2022-12-21
The Prometheus cardinality issues with systemd unit-related metrics
Over on the Fediverse I said something about cAdvisor's Prometheus metrics:
Unless I'm missing something, cAdvisor's Prometheus metrics export has no way to limit what cgroups it generates metrics for. This is fatal on systems used by users, since it leads to a label cardinality explosion as the cgroups reported on will include 'session-NNN.scope' cgroups, with a constantly increasing and basically never re-used NNN.
This is a general issue for any Prometheus metrics that are related to particular systemd units. You absolutely need to limit what units you report on or ingest metrics for, because some systemd unit names have essentially unlimited cardinality. Any metric that includes their name as a label will thus have label cardinality issues, and in practice this means all per-unit metrics are potentially a problem.
(As a side note, there are two ways of reporting unit names in metric labels; you can report the direct unit name, or you can report the entire path to the unit through systemd's hierarchy of units, which is also the cgroup structure it uses. The full hierarchy is often more dangerous for label cardinality explosions than the unit name alone.)
User session scope units are called 'session-<number>.scope', where the number increments steadily until the system is rebooted. These units occur under 'user-<uid>.slice' units, so on many systems the full path to a user session is a label that at best repeats extremely infrequently after system reboots (the same UID would need to get the same session number). The session unit name alone repeats only on system reboot; if that's infrequent, you'll get a lot of fairly unique per-host labels.
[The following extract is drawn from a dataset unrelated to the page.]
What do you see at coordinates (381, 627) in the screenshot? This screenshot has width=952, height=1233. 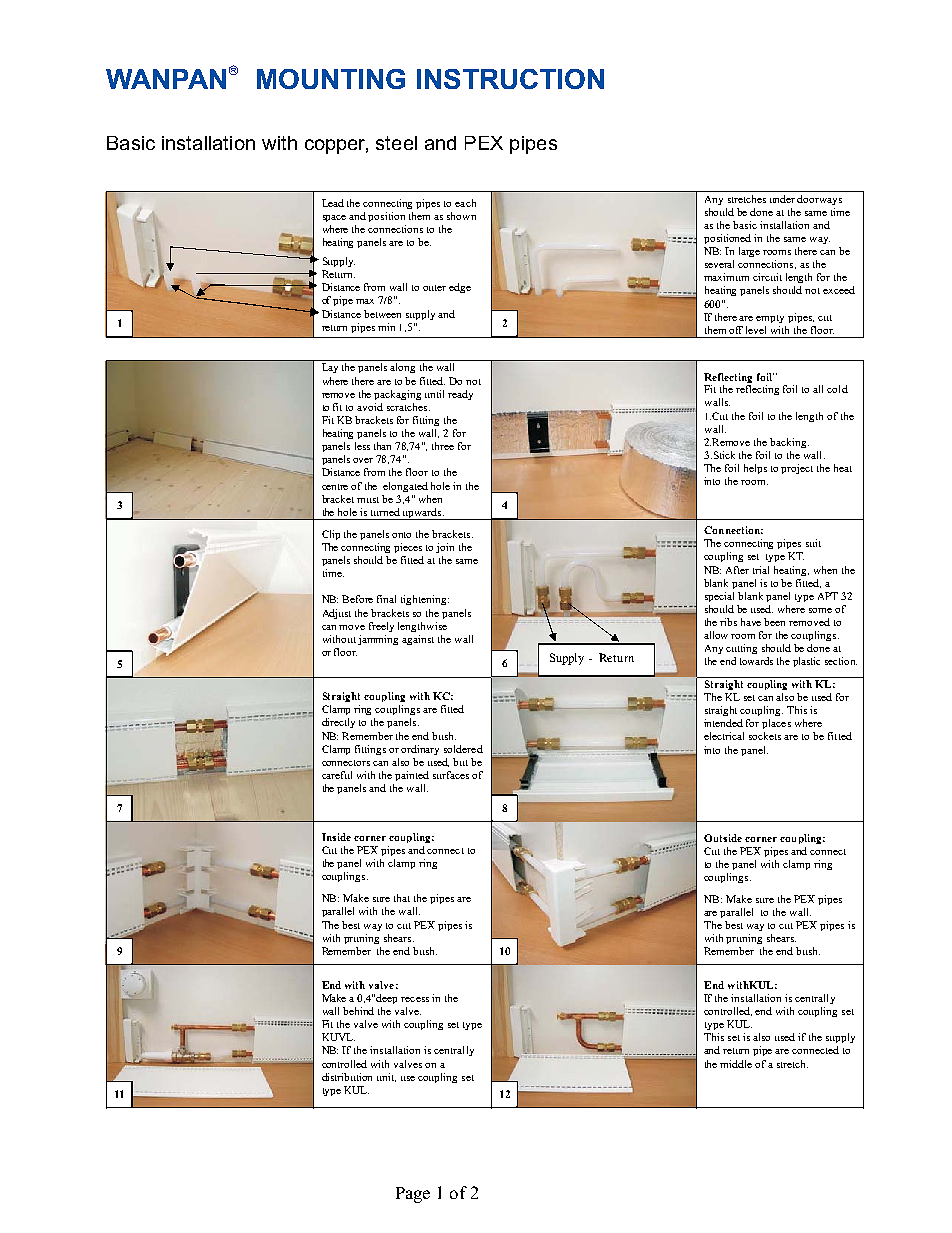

But user session scope units (or scope and slice units more generally) aren't the only source of unit name problems. For example, templated socket service units have unique non-repeating names, and those are top level system '.service' units that you will normally report on even if you're reporting metrics only for system service units (provided that the unit lives long enough). There are probably other such variable unit names lurking out there, as well as a profusion of unit names that aren't variable as such but which may be system-specific (such as the various .device units).
(One can get an idea of the possibilities by looking at the templated systemd units installed on your system, although many of them probably aren't in use.)
In an ideal world the exporter you're using will have a collection of features to limit what systemd units it reports on, so you can do things like filter out ones you're not interested in, only include types you care about, and perhaps limit the depth that the exporter traverses to (if it does things like traverse systemd's cgroup hierarchy, as cAdvisor does). If your exporter doesn't have that, you'll need to use the general Prometheus features to filter and drop metrics on ingestion, or forgo use of the exporter entirely.
More generally, any time an exporter's metrics include labels with systemd unit names, you need to take a closer look. It's potentially quite dangerous to start scraping such exporters without checking and thinking about this (and in fact I missed this issue the first time I looked into cAdvisor for systemd cgroup resource usage metrics).
(I've seen similar cardinality issues with systemd unit names with Grafana Loki, when I discovered what can go wrong with label cardinality in Loki.)